Door Maria van Rooijen – Social Work is de internationale term voor het werk dat door sociaal-agogische professionals – maatschappelijk werkers, opbouwwerkers, jongerenwerkers – in het brede veld van zorg en welzijn wordt uitgevoerd. Dat veld ziet zich de laatste jaren geconfronteerd met allerlei maatschappelijke ontwikkelingen als complexere gezinsproblematiek, vermaatschappelijking, wijkontwikkeling, integratie, vraaggestuurd werken en opdrachtgevers aan wie, veel meer dan vroeger, verantwoording moet worden afgelegd over resultaten.
Om daarop in te spelen zijn beroepskrachten nodig die op basis van hun praktijkervaring en aanvullende competenties die ze in de master ontwikkelen, nieuwe hulpvragen en praktijkproblemen kunnen signaleren en oplossen. Of, zoals Mariël van Pelt, opleidingscoördinator van de master Social Work van de HAN, het stelt: ‘Professionals die niet alleen oog hebben voor de eigen caseload, maar daar bovenuit kunnen stijgen. Ze kunnen de gesignaleerde problemen in de praktijk onderzoeken. Ze kunnen verbeteringen, bijvoorbeeld in de vorm van nieuwe methodieken, ontwerpen en invoeren. Ze kunnen hun collega’s daarbij begeleiden. Zo zijn ze in staat te werken aan voortdurende verbetering van de beroepspraktijk.’
Praktijkverbetering
De master is ontwikkeld door de Hogeschool van Amsterdam en de HAN. De opleiding bestaat uit drie programma’s: praktijkonderzoek, theorie van het sociaal werk en professionele leerbegeleiding. Bij de HAN staat het praktijkverbeteringsproject centraal. Van Pelt: ‘Waar universitaire masters gericht zijn op theorievorming, is deze master gericht op en verbonden met de beroepspraktijk. Studenten brengen vanuit hun eigen werk een praktijkvraag of -probleem in, dat ze tijdens de opleiding gaan oplossen.
Een student bijvoorbeeld, maatschappelijk werker, werkt als projectleider in een veiligheidshuis. Zij signaleerde dat een bepaalde groep gedetineerden steeds opnieuw recidiveerde. Kennelijk schort er iets aan de nazorg. Zij onderzoekt nu hoe de nazorg kan verbeteren. Tijdens de opleiding leert ze eerst praktijkonderzoek te doen: hoe vertaal je het probleem naar een onderzoeksvraag, hoe zet je het onderzoek op, hoe verzamel je data?

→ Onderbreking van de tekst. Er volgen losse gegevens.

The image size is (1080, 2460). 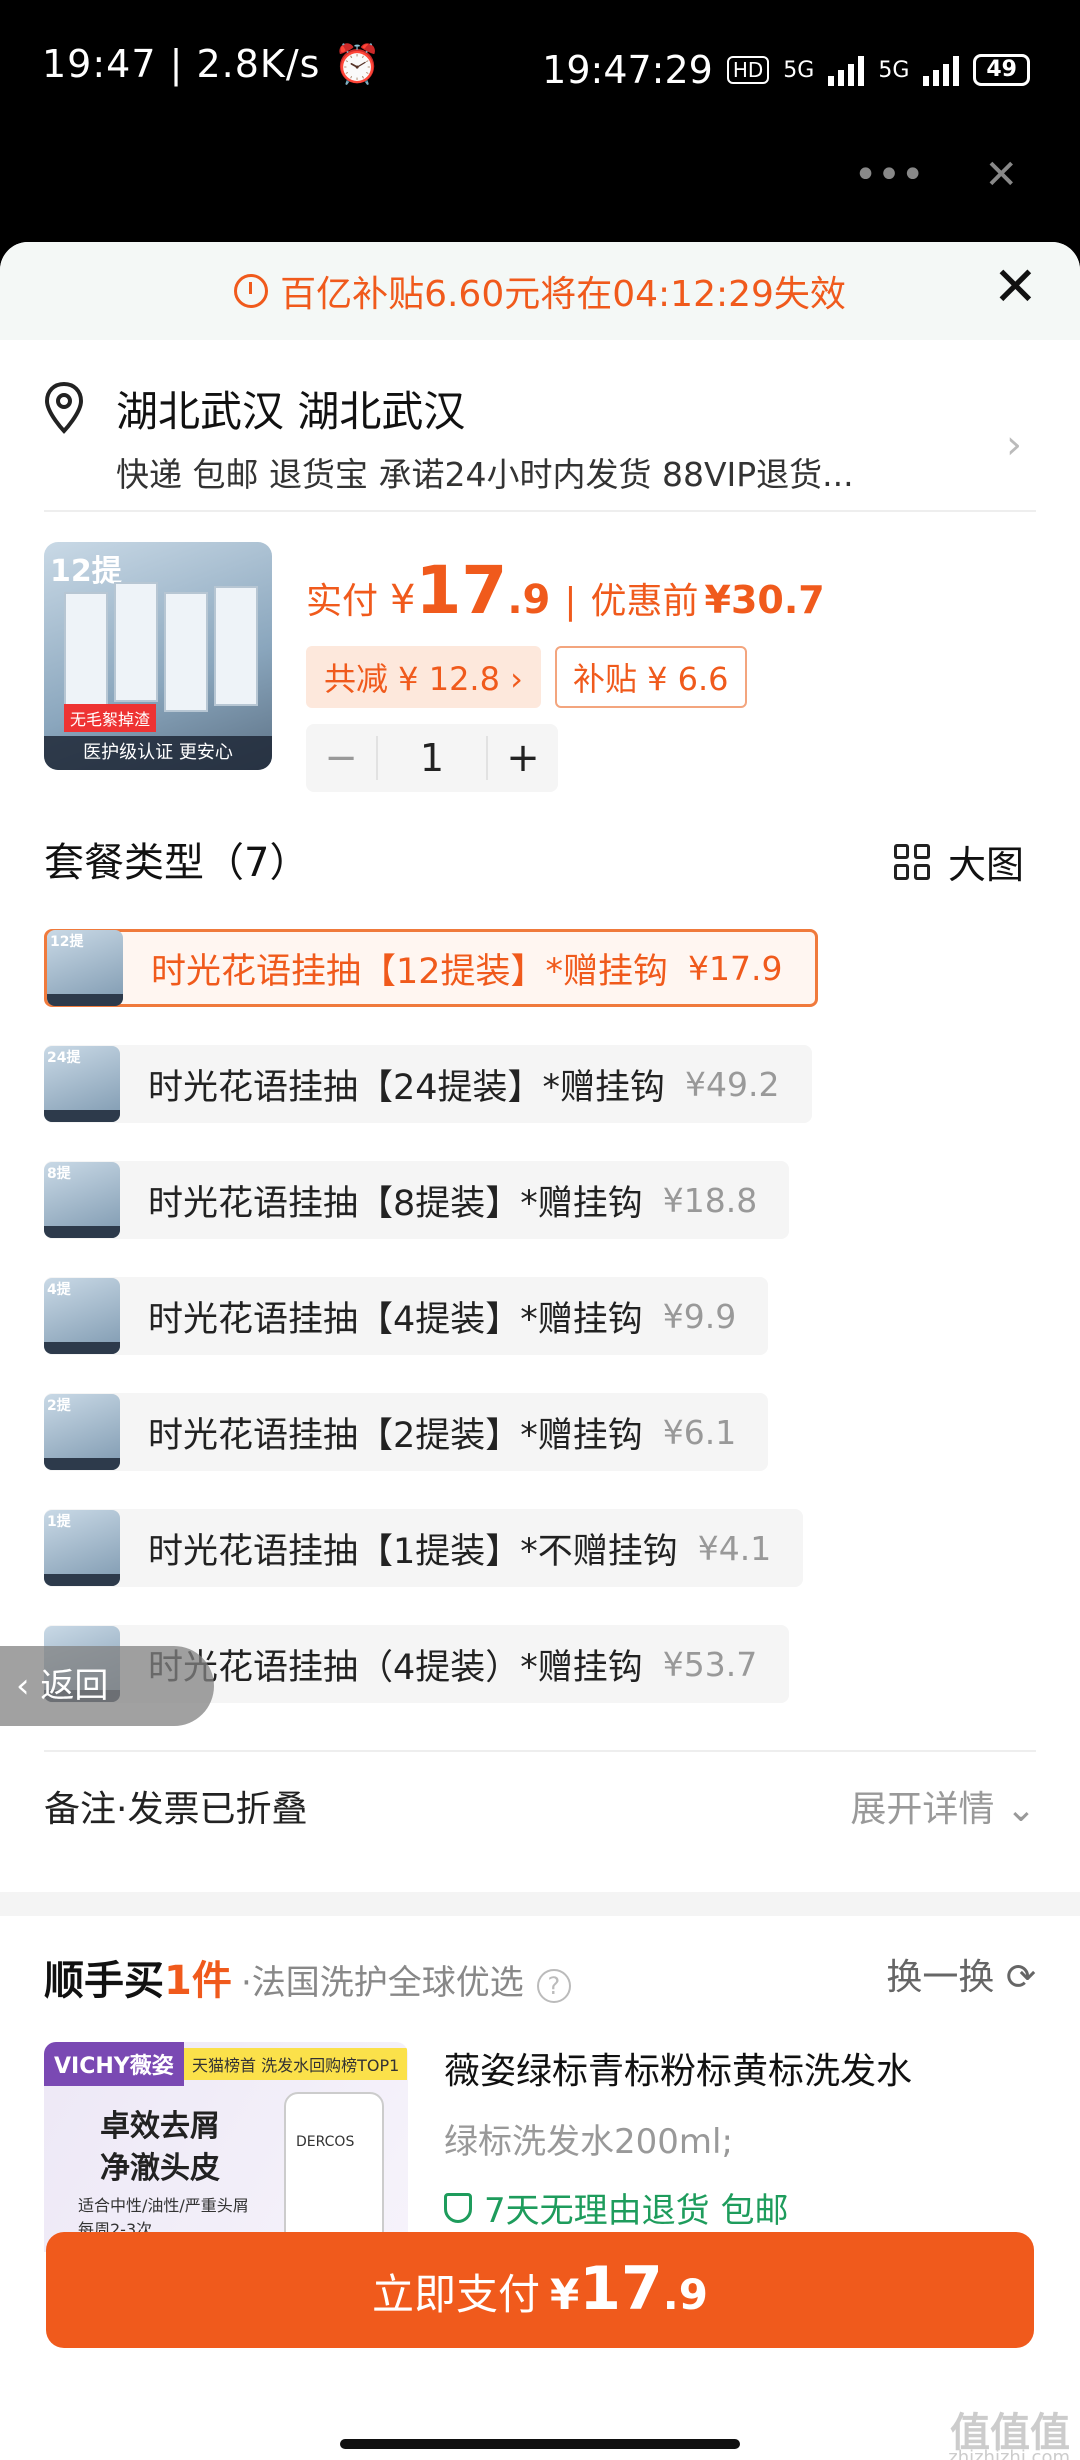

In het theoretisch gedeelte bestuderen studenten wetenschappelijke theorieën omtrent sociaal werk. Daarover worden onder andere gastcolleges gegeven. Mede aan de hand van die theoretische concepten en hun onderzoeksresultaten ontwikkelen studenten een ontwerp voor verbetering. Vervolgens gaan ze die verbeteringen invoeren in de praktijk, waarbij ze hun collega’s begeleiden. Aan het eind moeten ze in staat zijn om over dit praktijkverbeteringsproject een publicabel artikel te schrijven.’
Op wat voor functies de afgestudeerden straks terechtkomen moet nog blijken. Er bestaat geen beroep ‘master social work’. Van Pelt: ‘In het maatschappelijk werk bestaat wel de functie senior maatschappelijk werker. Ik kan me voorstellen dat daarvoor straks de masteropleiding is vereist. Maar in de sociale sector zijn zoveel verschillende disciplines en functiegebouwen dat dat overal verschillend zal zijn. De bedoeling is dat ze straks de spil worden tussen beleid en uitvoering. Ze kunnen beleidsplannen vertalen naar de praktijk, andersom kunnen ze het management adviseren op basis van praktijkervaringen.’
Projectgegevens
De HBO-master Social Work wordt uitgevoerd door de Hogeschool van Arnhem en Nijmegen (HAN) en Hogeschool van Amsterdam (HvA/Pro Education). De master is bedoeld voor Professionals met HBO-bacheloropleiding SPH, MWD, CMV, Pedagogiek, CTO of SPV en minstens drie jaar werkervaring op HBO-niveau. De studieduur is twee jaar, deeltijd en de master start jaarlijks in september met ongeveer 25 studenten per locatie. Het ministerie van OCW financiert de opleiding, studenten betalen collegegeld plus studiemateriaal.